** Esercizio 1 **
Nel testo sui piccoli comuni, trascriva il passo da "I piccoli Comuni italiani, hanno" a "dei piccolo comuni.", mettendo "Provincia" al posto di "Regione".
** Esercizio 2 **
Prosegua il testo sullo spopolamento dei piccoli comuni con il brano che segue l'ultima frase riportata.

** Testo estratto **
----------

L’Anci, l’Associazione nazionale dei Comuni italiani, insieme ai sindaci dei piccoli comuni ha provato nelle scorse settimane a proporre al governo nazionale un’agenda: «In questi anni abbiamo avuto uno spopolamento dei piccoli comuni che non può essere considerato dalla politica nazionale un problema dei sindaci o delle comunità dei piccoli comuni, è un problema nazionale, perché i piccoli comuni sono il 70 per cento dei comuni italiani, occupano il 56 per cento della superficie dell’intero paese, ci abitano 10,5 milioni di persone, quindi il problema dei piccoli comuni è nazionale».
Considerando la scarsa attenzione fin qui ricevuta da Roma, la battaglia va combattuta principalmente a livello locale. Qualcosa di importante si è mosso grazie al Pnrr, il Piano nazionale di ripresa e resilienza.
I piccoli Comuni italiani, hanno risposto in maniera significativa ai bandi per la rigenerazione urbana e per la transizione digitale ed energetica. Sono però cambiate le regole del gioco.
Se prima la Regione garantiva i contributi durante la fase di avanzamento dei lavori, ora col Pnrr gli amministratori devono anticipare i pagamenti, a volte dell’intero importo, e restare in attesa dei rimborsi. Soldi che non hanno, progetti che rischiano di restare a metà e rischio di tracollo finanziario. A salvare questo piccolo mondo antico potranno essere iniziative per richiamare altri abitanti mettendo a disposizione le case abbandonate o accordando incentivi fiscali per aziende e nuovi residenti. Fondamentale potenziare i servizi essenziali, dalla scuola alla salute alla mobilità. Impegni significativi per le magre casse dei piccolo comuni.

----------

** Materiale presentato **
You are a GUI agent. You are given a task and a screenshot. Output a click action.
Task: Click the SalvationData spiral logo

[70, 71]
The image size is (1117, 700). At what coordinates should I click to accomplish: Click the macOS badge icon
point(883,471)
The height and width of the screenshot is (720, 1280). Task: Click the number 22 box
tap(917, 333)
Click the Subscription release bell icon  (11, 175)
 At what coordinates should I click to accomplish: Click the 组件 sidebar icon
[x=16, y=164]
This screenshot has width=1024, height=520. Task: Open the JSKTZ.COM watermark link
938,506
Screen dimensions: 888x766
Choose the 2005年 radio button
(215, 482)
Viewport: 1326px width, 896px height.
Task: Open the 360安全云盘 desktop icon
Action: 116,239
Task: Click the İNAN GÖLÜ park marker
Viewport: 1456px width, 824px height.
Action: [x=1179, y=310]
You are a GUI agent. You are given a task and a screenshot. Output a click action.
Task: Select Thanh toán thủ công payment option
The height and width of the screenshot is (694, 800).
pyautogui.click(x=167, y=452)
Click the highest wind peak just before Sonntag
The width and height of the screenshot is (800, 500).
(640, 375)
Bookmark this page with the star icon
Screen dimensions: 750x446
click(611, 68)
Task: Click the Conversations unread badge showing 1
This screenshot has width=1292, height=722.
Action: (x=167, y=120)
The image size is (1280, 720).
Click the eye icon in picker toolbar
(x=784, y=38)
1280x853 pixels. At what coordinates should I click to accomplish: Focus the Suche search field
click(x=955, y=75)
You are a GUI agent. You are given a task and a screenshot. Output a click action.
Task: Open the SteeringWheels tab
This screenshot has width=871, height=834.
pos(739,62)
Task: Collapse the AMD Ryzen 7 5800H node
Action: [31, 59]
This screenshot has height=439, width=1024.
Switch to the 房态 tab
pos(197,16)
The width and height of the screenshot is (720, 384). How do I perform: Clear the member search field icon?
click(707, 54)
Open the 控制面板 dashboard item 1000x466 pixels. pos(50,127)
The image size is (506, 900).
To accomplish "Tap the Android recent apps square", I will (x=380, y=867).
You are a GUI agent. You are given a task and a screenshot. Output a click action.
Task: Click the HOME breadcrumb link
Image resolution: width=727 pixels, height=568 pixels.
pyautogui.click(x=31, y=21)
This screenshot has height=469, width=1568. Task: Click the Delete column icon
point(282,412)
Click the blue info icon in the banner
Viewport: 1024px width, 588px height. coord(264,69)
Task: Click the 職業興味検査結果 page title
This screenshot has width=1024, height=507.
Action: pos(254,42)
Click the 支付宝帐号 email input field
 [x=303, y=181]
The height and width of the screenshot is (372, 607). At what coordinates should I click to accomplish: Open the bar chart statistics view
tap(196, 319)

----------

** Soluzione 1 **
I piccoli Comuni italiani, hanno risposto in maniera significativa ai bandi per la rigenerazione urbana e per la transizione digitale ed energetica. Sono però cambiate le regole del gioco.
Se prima la Provincia garantiva i contributi durante la fase di avanzamento dei lavori, ora col Pnrr gli amministratori devono anticipare i pagamenti, a volte dell’intero importo, e restare in attesa dei rimborsi. Soldi che non hanno, progetti che rischiano di restare a metà e rischio di tracollo finanziario. A salvare questo piccolo mondo antico potranno essere iniziative per richiamare altri abitanti mettendo a disposizione le case abbandonate o accordando incentivi fiscali per aziende e nuovi residenti. Fondamentale potenziare i servizi essenziali, dalla scuola alla salute alla mobilità. Impegni significativi per le magre casse dei piccolo comuni.

** Soluzione 2 **
Indispensabile però è uscire dalla logica del campanile per entrare in un processo di collaborazione con i vicini. Come abbiamo sottolineato all’inizio, l’area Cremasca è la meno interessata dalle funeste previsioni di PoliS-Lombardia. Salvo Moscazzano, gli altri comuni medi e piccoli sembrano godere di buone prospettive. Il perché e fin troppo semplice da spiegare: questa area della provincia ha storicamente l’abitudine a mettere in comune progetti e servizi.
Nel 1962, sindaci pionieri hanno fondato il Consorzio intercomunale cremasco, che è stato l’inizio della cooperazione territoriale. Un cammino che ha portato alla creazione dell’Area omogenea e di ConsorzioIt, società in house con soci i comuni cremaschi dei quali è il braccio operativo. La sua mission è favorire lo sviluppo e l’efficientamento dei servizi comunali e sovraccomunali, la transizione digitale, energetica ed ecologica; inoltre funge da Centrale unica di committenza per bandi e finanziamenti oltre che per progetti condivisi. Non fusione ma alleanza.
Ci sono voluti oltre sessant’anni per arrivarci, lungo un percorso non privo di tensioni, alti e bassi e stop and go. Cinquant’anni non sono bastati per arrivare fin qui. Ecco perché i sindaci dei piccoli e medi comuni delle altre aree della provincia di Cremona farebbero bene a interrogarsi fin d’ora se non sia il caso di ispirarsi a quell’esperienza. L’imminente campagna elettorale è l’occasione migliore per buttare il cuore oltre l’ostacolo. Mezzo secolo passa in fretta.